*Excerpted records*.
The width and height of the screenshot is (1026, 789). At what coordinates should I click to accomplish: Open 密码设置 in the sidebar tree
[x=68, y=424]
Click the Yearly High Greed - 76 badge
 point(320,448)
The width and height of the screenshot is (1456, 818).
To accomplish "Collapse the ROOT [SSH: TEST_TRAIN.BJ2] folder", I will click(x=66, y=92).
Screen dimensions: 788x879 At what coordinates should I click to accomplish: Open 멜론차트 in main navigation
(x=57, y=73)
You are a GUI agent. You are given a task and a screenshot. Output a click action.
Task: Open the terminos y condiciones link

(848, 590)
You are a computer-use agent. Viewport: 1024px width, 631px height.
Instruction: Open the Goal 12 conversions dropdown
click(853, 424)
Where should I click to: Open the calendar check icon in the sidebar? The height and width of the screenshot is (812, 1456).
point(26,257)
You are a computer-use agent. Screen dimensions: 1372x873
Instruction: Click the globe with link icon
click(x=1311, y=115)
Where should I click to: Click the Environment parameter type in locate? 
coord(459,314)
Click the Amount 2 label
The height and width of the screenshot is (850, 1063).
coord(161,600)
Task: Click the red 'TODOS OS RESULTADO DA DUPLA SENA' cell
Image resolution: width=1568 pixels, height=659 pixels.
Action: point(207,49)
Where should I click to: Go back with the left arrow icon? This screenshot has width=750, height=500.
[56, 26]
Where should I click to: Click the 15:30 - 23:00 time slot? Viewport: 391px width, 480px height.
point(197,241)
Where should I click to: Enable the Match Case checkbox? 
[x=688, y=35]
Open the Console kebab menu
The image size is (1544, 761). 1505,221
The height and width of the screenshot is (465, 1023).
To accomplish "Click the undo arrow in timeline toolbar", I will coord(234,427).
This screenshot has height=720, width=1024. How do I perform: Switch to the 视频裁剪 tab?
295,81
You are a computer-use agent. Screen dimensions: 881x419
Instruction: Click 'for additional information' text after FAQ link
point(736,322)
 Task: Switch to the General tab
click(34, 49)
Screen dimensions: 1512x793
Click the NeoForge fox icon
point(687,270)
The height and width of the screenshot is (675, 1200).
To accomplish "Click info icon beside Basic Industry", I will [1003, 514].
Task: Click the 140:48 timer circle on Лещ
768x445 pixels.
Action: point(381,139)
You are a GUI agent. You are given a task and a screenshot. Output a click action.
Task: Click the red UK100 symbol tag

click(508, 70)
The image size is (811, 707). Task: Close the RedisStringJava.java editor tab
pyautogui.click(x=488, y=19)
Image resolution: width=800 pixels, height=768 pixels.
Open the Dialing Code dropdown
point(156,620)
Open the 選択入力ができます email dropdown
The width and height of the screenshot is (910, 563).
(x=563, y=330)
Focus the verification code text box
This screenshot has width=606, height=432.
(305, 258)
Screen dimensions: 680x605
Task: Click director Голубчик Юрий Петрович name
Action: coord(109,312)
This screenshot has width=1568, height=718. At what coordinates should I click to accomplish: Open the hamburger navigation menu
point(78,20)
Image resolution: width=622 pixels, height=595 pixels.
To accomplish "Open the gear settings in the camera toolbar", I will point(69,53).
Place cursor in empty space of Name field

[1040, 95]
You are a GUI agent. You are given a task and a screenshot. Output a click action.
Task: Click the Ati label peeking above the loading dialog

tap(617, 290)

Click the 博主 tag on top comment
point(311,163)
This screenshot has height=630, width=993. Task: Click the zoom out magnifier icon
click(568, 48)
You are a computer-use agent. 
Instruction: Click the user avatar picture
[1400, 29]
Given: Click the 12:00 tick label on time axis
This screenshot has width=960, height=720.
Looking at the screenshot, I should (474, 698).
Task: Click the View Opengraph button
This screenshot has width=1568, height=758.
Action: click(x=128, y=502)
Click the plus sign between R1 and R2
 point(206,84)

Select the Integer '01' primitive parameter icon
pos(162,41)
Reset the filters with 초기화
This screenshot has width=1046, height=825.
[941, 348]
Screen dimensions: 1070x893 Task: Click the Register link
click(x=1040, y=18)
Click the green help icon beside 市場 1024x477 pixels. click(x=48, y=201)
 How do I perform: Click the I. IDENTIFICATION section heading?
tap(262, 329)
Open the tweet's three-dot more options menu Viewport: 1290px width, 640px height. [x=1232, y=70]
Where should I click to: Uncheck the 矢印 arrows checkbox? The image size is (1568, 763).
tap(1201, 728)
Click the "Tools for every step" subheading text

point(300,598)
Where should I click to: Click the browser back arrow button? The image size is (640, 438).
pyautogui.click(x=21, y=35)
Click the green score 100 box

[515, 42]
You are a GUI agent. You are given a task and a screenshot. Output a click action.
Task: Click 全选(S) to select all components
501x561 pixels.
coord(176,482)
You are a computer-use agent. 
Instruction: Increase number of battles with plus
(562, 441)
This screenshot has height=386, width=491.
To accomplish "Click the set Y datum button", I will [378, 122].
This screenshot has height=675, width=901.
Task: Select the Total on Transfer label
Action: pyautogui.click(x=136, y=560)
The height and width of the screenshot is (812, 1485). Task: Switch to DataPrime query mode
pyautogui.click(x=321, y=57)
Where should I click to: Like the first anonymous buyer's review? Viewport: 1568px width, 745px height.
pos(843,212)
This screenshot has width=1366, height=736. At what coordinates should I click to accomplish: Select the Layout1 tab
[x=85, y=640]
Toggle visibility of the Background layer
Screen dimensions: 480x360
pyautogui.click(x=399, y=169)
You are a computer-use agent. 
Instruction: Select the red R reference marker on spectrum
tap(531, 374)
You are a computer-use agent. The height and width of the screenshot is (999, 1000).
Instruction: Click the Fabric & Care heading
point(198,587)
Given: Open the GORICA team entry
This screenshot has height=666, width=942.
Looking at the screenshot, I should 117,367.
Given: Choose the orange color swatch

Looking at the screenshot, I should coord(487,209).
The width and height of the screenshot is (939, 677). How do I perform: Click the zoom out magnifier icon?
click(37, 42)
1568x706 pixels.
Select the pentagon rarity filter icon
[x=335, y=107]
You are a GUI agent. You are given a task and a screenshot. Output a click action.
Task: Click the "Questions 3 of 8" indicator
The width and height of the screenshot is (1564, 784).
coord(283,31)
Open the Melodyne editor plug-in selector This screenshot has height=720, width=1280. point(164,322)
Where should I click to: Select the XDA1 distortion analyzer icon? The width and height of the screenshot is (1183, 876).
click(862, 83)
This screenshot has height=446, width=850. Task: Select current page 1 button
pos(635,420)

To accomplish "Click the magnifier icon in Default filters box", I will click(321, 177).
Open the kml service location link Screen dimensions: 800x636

*What the task asks*.
Transcribe, exactly and without additions, the lines of the records above, beginning with the line that contains "Screen dimensions: 1512x793" and ending with the line that contains "Open the 選択入力ができます email dropdown", both included.

*Result of the task*.
Screen dimensions: 1512x793
Click the NeoForge fox icon
point(687,270)
The height and width of the screenshot is (675, 1200).
To accomplish "Click info icon beside Basic Industry", I will [1003, 514].
Task: Click the 140:48 timer circle on Лещ
768x445 pixels.
Action: point(381,139)
You are a GUI agent. You are given a task and a screenshot. Output a click action.
Task: Click the red UK100 symbol tag

click(508, 70)
The image size is (811, 707). Task: Close the RedisStringJava.java editor tab
pyautogui.click(x=488, y=19)
Image resolution: width=800 pixels, height=768 pixels.
Open the Dialing Code dropdown
point(156,620)
Open the 選択入力ができます email dropdown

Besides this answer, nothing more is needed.